SearchFAQMemberlist Log in
Reply to topic Page 1 of 1
Techniques for trimming the sizes of backups
Author Message
Post Techniques for trimming the sizes of backups 
Hi All,

I've been running rdiff-backup successfully on a few servers for
several years now - but noticed recently that the disk space
requirements have got quite large (not a sudden change in disk usage,
just something I looked in to when it became an issue!).

I've got a few questions about how to reduce this - ideally without
using the "--remove-older-than" option over the whole backup, as
having the history has been useful in the past. Really just after
making point changes to certain files in the backup, without affecting
the integrity of the backup as a whole.

1) How to safely remove a given file from the backup directory?
I've got a given file (Mail.tar.gz) that should never have been backed
up, but was - and because the file was regenerated daily and around
the time the rdiff-backup script ran the file would either appear
different every day or would appear/disappear depending on timings.

Looking in {backup}/rdiff-backup-data/increments/ I see three
different sets of files that reference Mail.tar.gz in their names:
- ~40Gb: rdiff-backup-data/increments/Mail.tar.gz.20*diff
- ~9.5Gb: rdiff-backup-data/increments/Mail.tar.gz.20*snapshot
- ~0: rdiff-backup-data/increments/Mail.tar.gz.20*missing

There are presumably also a bunch of meta-data files that reference Mail.tar.gz.

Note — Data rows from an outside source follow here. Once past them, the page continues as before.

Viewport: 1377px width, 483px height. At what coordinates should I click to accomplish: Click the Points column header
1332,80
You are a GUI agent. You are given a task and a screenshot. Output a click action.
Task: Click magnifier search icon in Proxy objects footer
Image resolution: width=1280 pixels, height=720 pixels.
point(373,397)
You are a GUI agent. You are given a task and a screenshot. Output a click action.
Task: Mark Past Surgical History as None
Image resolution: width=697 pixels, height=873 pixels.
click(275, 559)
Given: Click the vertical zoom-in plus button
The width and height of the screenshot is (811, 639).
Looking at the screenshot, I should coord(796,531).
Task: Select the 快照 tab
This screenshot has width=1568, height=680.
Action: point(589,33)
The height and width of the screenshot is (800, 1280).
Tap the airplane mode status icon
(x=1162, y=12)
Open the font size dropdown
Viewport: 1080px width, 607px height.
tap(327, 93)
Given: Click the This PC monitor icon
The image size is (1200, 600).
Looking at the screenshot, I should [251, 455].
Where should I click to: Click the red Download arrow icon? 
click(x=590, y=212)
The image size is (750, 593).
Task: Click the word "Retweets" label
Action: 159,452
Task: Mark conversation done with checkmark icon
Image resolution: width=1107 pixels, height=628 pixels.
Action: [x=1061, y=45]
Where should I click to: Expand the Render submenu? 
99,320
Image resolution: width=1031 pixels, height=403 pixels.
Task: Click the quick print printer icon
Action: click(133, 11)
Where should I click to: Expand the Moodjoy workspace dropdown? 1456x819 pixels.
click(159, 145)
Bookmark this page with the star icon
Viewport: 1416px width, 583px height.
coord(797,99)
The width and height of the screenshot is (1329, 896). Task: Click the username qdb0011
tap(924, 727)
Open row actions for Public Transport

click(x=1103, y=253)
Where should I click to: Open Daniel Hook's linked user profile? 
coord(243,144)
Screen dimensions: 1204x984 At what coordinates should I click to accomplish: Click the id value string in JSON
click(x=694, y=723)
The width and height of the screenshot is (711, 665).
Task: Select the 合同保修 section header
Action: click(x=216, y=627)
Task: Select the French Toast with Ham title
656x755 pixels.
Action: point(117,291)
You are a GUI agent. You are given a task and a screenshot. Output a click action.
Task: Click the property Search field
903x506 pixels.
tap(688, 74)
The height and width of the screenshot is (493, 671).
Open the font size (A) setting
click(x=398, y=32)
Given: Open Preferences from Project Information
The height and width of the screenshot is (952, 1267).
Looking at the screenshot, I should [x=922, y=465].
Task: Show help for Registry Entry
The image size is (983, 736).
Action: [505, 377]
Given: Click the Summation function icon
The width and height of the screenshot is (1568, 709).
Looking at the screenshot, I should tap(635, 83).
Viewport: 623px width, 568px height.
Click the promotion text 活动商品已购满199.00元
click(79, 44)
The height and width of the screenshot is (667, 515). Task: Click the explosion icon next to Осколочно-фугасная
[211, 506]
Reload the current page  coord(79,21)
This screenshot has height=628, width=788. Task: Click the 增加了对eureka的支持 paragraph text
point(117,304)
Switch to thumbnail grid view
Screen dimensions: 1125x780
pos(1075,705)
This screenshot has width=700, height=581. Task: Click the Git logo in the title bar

So, given the fact that I do NOT want this file in the backups at all,
but ideally want to keep all history going back for everything else in
the backup, what are my options for removing this?

Is it safe to just delete all the
rdiff-backup-data/increments/Mail.tar.gz* files? I don't care that
this will leave some phantom trace of this file, as long as it doesn't
affect the rest of the backups..

2) What is the different between the mirror_metadata* and
file_statistics* files? Are they both required for restoring for
backups? file_statistics appears to be largely a subset of the
mirror_metadata information..

I only ask as for a given user they have ~2.5Gb of mirror_metadata
(which seems to contain all the important backup meta-data), but
~6.5Gb of file_statistics* files - so if the latter is not necessary
for restoring from backups then I can save some disk space.

TIA,
Anthony


_______________________________________________
rdiff-backup-users mailing list at rdiff-backup-users < at > nongnu.org
http://lists.nongnu.org/mailman/listinfo/rdiff-backup-users
Wiki URL: http://rdiff-backup.solutionsfirst.com.au/index.php/RdiffBackupWiki

Post Techniques for trimming the sizes of backups 
Anthony Toole spake thusly on 02/08/2010 11:04 AM:


Is it safe to just delete all the
rdiff-backup-data/increments/Mail.tar.gz* files? I don't care that
this will leave some phantom trace of this file, as long as it doesn't
affect the rest of the backups..


Hi -- I recently did this with a .Trash folder that was getting backed
up. I excluded the file in my include list and then manually deleted
the increments files. The next time I ran rdiff-backup I got some
errors about it, but then all seemed fine and with no errors on the next
run.

(I've only been using rdiff-backup for a couple of months, so I'm not
speaking from a lot of experience at this...)

Scott


_______________________________________________
rdiff-backup-users mailing list at rdiff-backup-users < at > nongnu.org
http://lists.nongnu.org/mailman/listinfo/rdiff-backup-users
Wiki URL: http://rdiff-backup.solutionsfirst.com.au/index.php/RdiffBackupWiki

Post Techniques for trimming the sizes of backups 
On Mon, Feb 08, 2010 at 05:04:36PM +0000, Anthony Toole wrote:
Hi All,

I've been running rdiff-backup successfully on a few servers for
several years now - but noticed recently that the disk space
requirements have got quite large (not a sudden change in disk usage,
just something I looked in to when it became an issue!).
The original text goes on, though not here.